Sin dal 1867, con deliberazione del 10 novembre la confraternita del SS. Corpo
di Cristo e quella unita di S. Antonio avevano stabilito di concorrere con lire
trecento annue ed il Consiglio comunale con deliberazione dell’8 dicembre 1868
aveva stanziata per lo stesso scopo la somma di lire cento annue.
E
così i confratelli di S. Orsola, di quella del Corpo di Cristo e di S. Antonio
deliberarono di “fondare l’ospedale per i poveri infermi del Comune”,
nonostante ben sapessero che l’ospedale era stato fondato parecchi secoli
prima. Con decreto reale del 17 ottobre 1869 firmato da Vittorio Emanuele II e
dal ministro Luigi Ferraris l’ospedale fu eretto in ente morale. La
confraternita del Rosario, che prima si era mantenuta estranea poi si associò
anch’essa e stanziò lire duecento annue per il mantenimento dell’ospedale. Così
rimaneggiato l’ospedale non fu più detto di S. Orsola, ma assunse il nome di S.

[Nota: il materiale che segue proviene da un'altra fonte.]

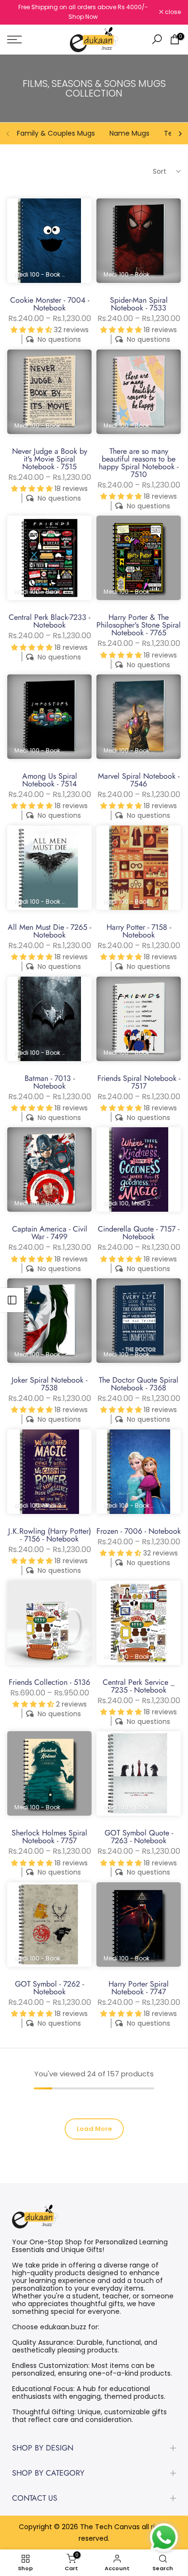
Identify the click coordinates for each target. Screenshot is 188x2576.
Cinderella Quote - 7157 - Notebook (138, 1232)
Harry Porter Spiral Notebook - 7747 (138, 1987)
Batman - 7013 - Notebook (50, 1082)
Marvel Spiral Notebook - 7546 (138, 779)
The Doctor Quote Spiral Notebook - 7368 (138, 1383)
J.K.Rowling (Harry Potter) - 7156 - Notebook (49, 1535)
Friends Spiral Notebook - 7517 (138, 1082)
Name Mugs (129, 133)
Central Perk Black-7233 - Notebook (49, 621)
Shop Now (83, 17)
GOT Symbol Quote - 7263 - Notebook (139, 1836)
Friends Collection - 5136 (49, 1682)
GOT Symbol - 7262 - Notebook (49, 1987)
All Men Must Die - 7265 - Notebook (49, 931)
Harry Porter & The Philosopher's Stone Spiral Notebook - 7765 (138, 625)
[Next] (180, 133)
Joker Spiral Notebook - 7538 (49, 1383)
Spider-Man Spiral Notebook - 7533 (139, 303)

Orsola e SS. Corpo di Cristo, venendo amministrato da una commissione composta
dai due priori delle confraternite di S. Orsola e del Corpo di Cristo, da un
membro del Consiglio comunale e da due notabili del paese eletti dalla
confraternita di S. Orsola. Fu redatto un lungo regolamento, furono predisposti
i modelli per lo stato patrimoniale, i registri di protocollo per la
corrispondenza, ma poi tutto restò lettera morta e si perdette per sempre
l’Ospedale di S. Orsola o meglio lo Xenodochio (cioè ospizio pubblico ospedaliero)
che era stato vanto della storia locale di Vairano.